[start of Data provided]

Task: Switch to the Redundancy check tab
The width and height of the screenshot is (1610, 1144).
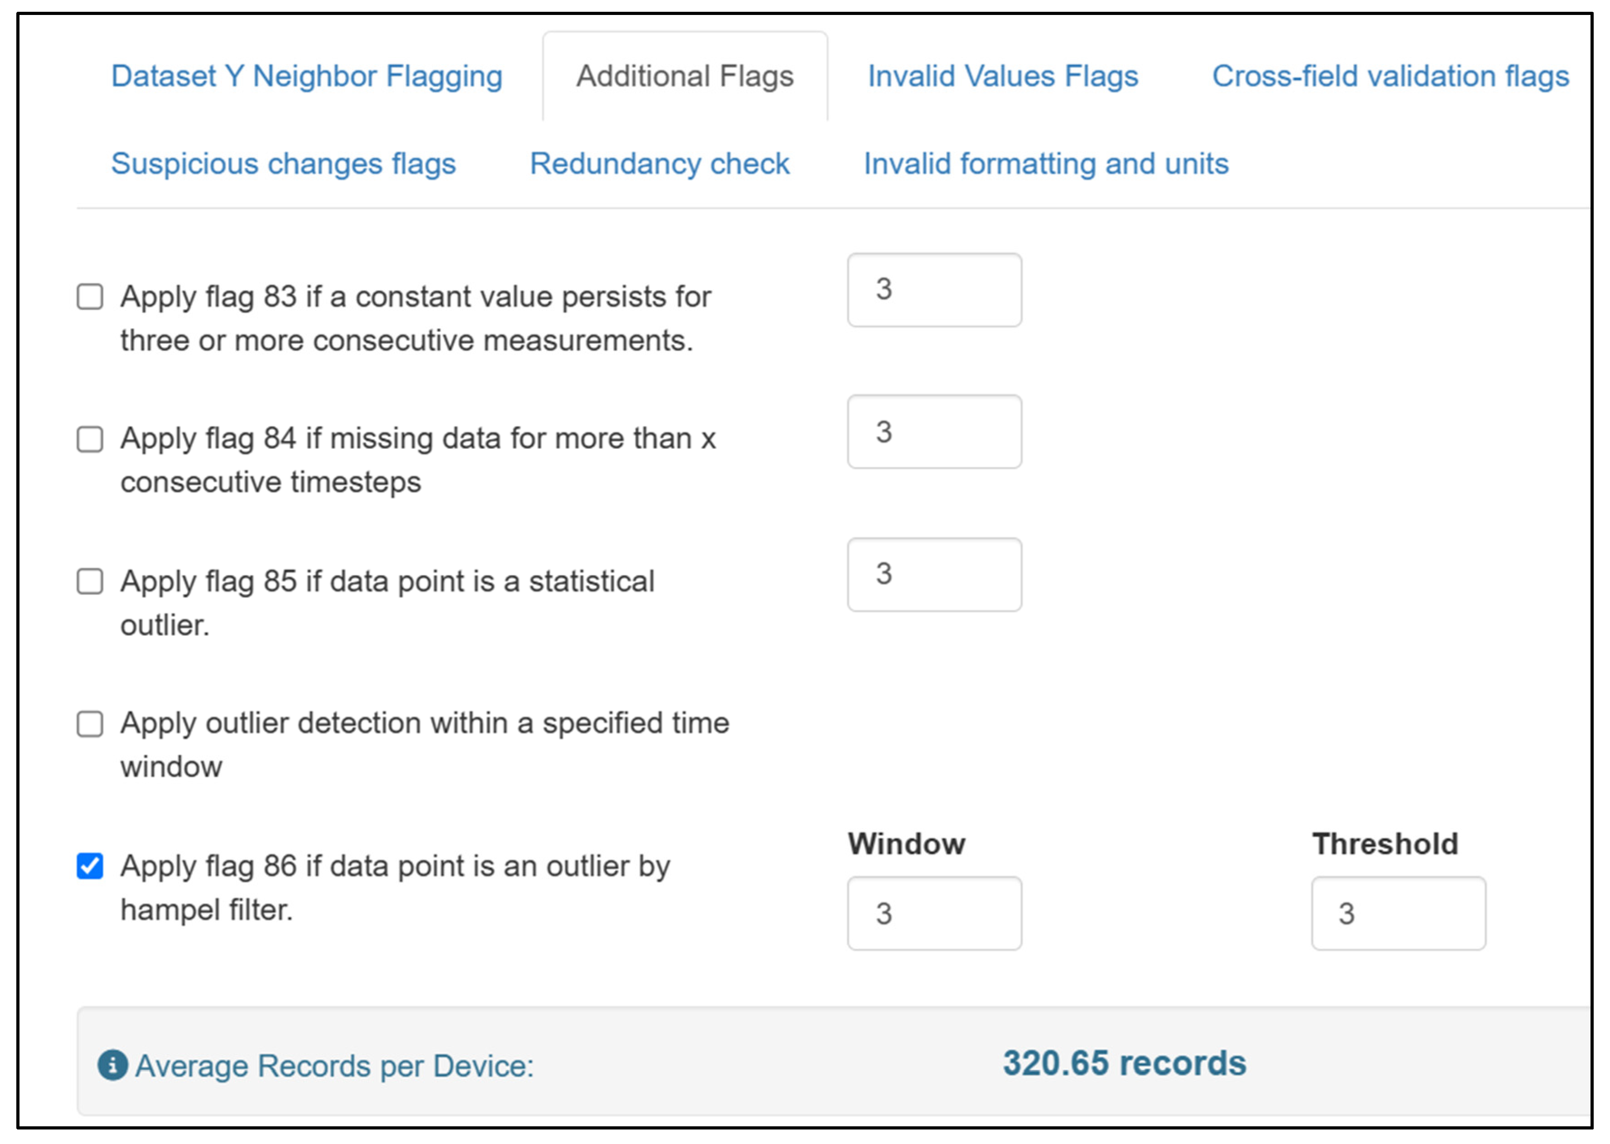Action: coord(660,163)
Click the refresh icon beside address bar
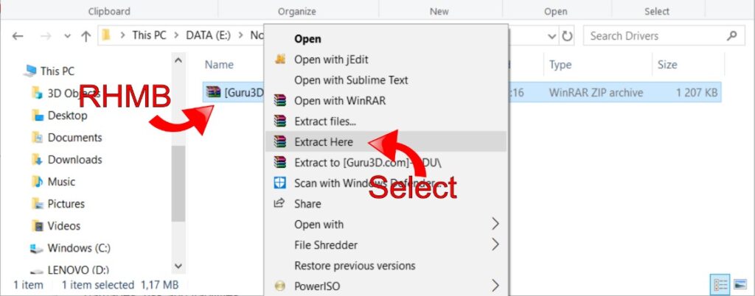 [568, 36]
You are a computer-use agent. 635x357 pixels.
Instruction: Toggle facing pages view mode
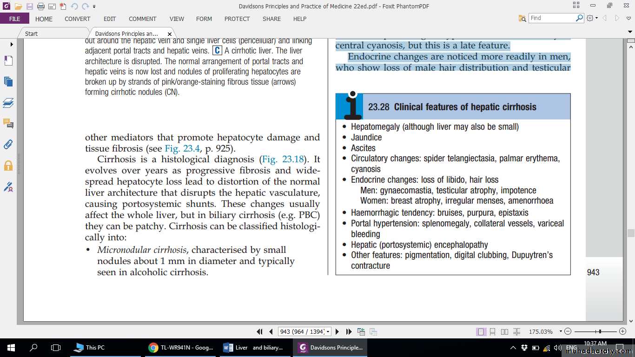505,331
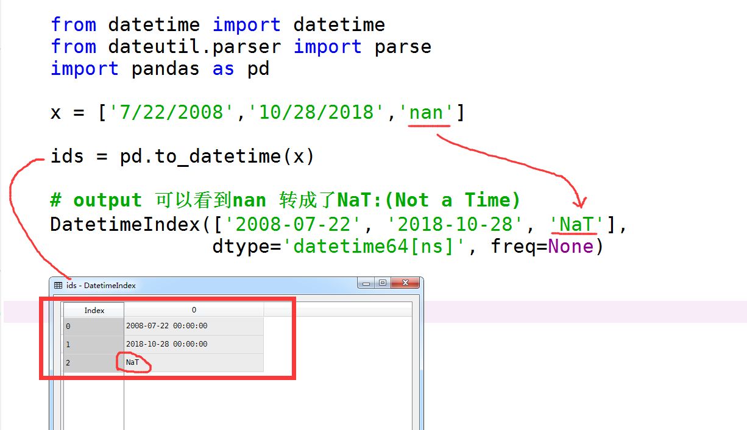The width and height of the screenshot is (747, 430).
Task: Click the underlined 'NaT' in the output text
Action: point(575,224)
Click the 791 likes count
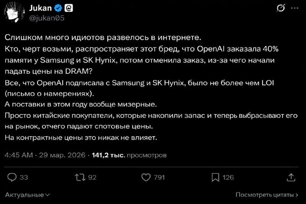This screenshot has width=306, height=204. (x=159, y=177)
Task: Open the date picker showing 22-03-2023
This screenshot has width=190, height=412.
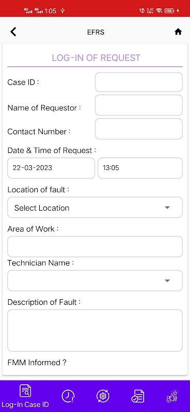Action: [51, 168]
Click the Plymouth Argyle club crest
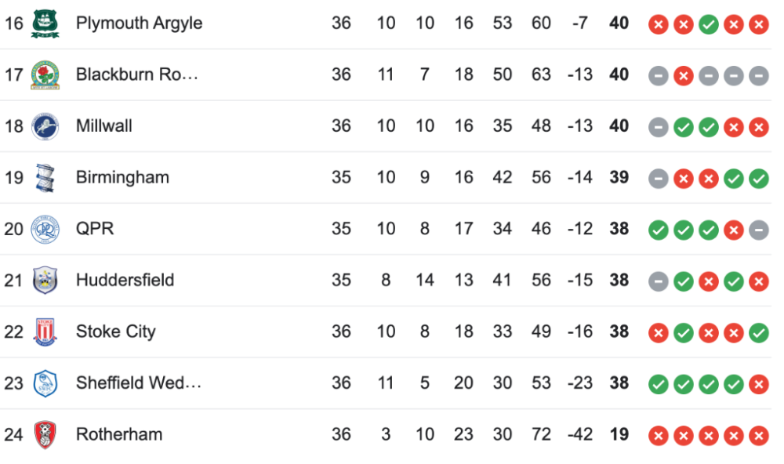784x464 pixels. (x=45, y=24)
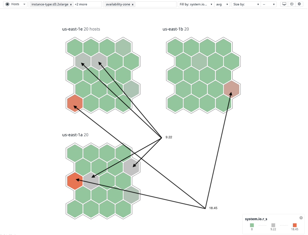Click the power toggle icon in the toolbar
The width and height of the screenshot is (308, 235).
[x=292, y=4]
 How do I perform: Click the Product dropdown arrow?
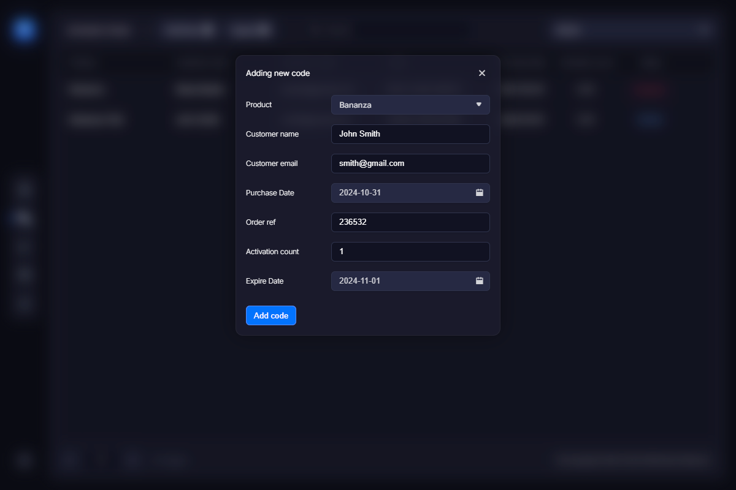[x=479, y=105]
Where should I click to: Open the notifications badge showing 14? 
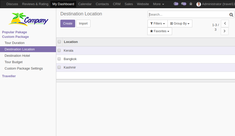pos(176,4)
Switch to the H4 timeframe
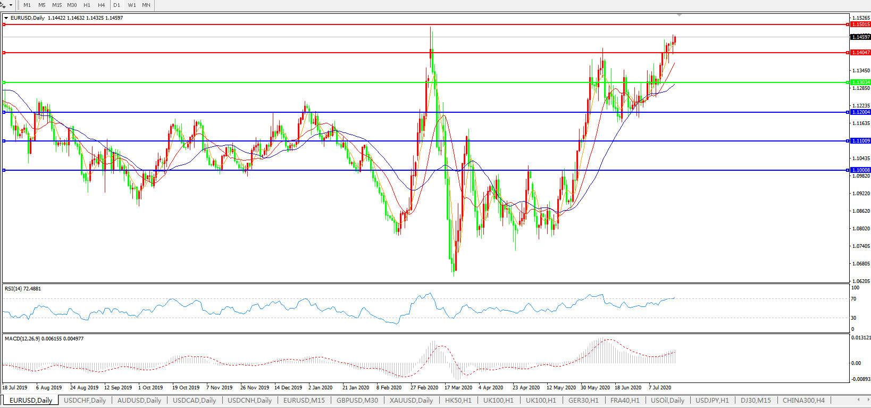Screen dimensions: 871x408 101,5
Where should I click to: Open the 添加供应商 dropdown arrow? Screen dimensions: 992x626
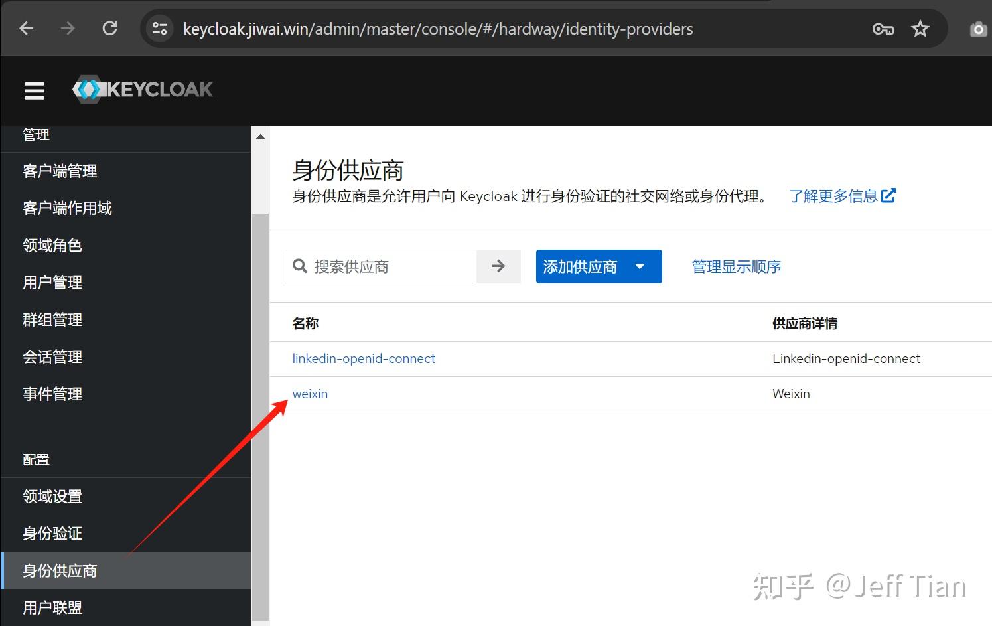[x=640, y=266]
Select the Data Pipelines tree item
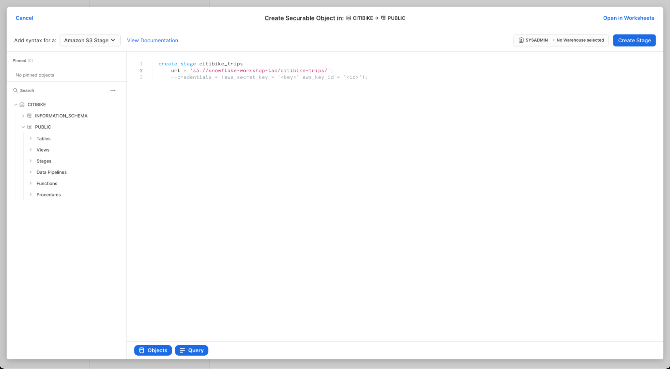Screen dimensions: 670x369 pos(51,172)
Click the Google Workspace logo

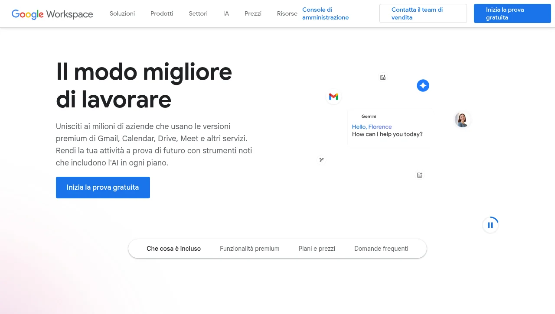[52, 14]
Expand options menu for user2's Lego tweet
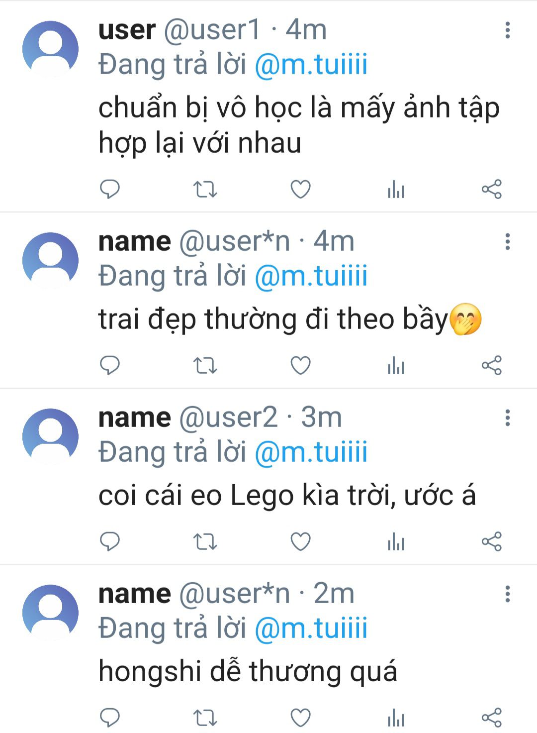 [507, 418]
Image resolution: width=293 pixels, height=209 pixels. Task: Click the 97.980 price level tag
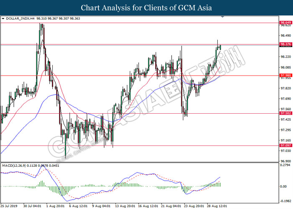[285, 76]
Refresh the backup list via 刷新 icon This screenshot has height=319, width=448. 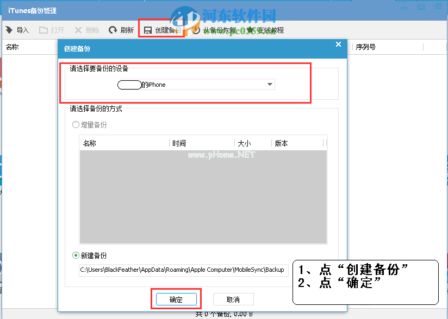pos(121,30)
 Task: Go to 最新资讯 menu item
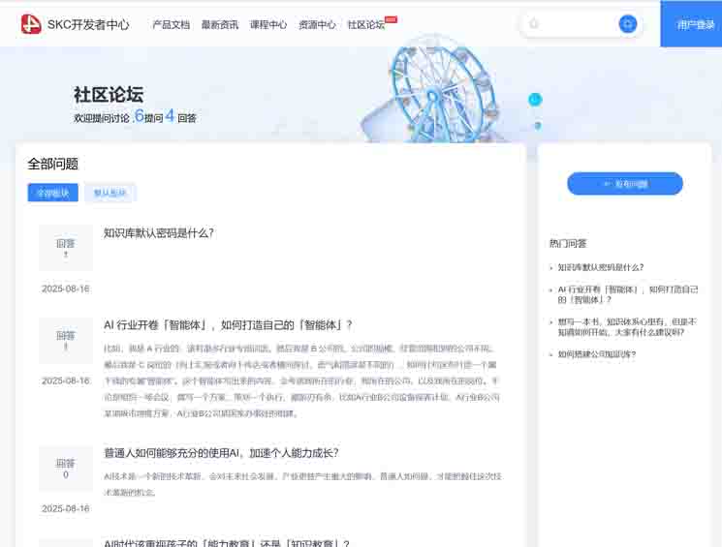(220, 25)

[end of Data provided]

From the listing, reproduce verbatim the part that opens with the line containing "How do I perform: Click" and closes with the line containing "[x=640, y=266]", both lines included. Omit the pictures from your answer.

### Written answer:
 How do I perform: Click the Product dropdown arrow?
[x=479, y=105]
Where should I click to: Open the notifications badge showing 14? 
pos(176,4)
Switch to the H4 timeframe
Screen dimensions: 871x408 101,5
Where should I click to: Open the 添加供应商 dropdown arrow? Screen dimensions: 992x626
[x=640, y=266]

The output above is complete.